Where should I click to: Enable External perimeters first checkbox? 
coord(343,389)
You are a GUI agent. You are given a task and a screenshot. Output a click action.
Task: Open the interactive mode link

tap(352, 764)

==========

### Activity
Please take the whole listing and write it out exactly.

### Output for this task
Where should I click to: Enable External perimeters first checkbox? 
coord(343,389)
You are a GUI agent. You are given a task and a screenshot. Output a click action.
Task: Open the interactive mode link

tap(352, 764)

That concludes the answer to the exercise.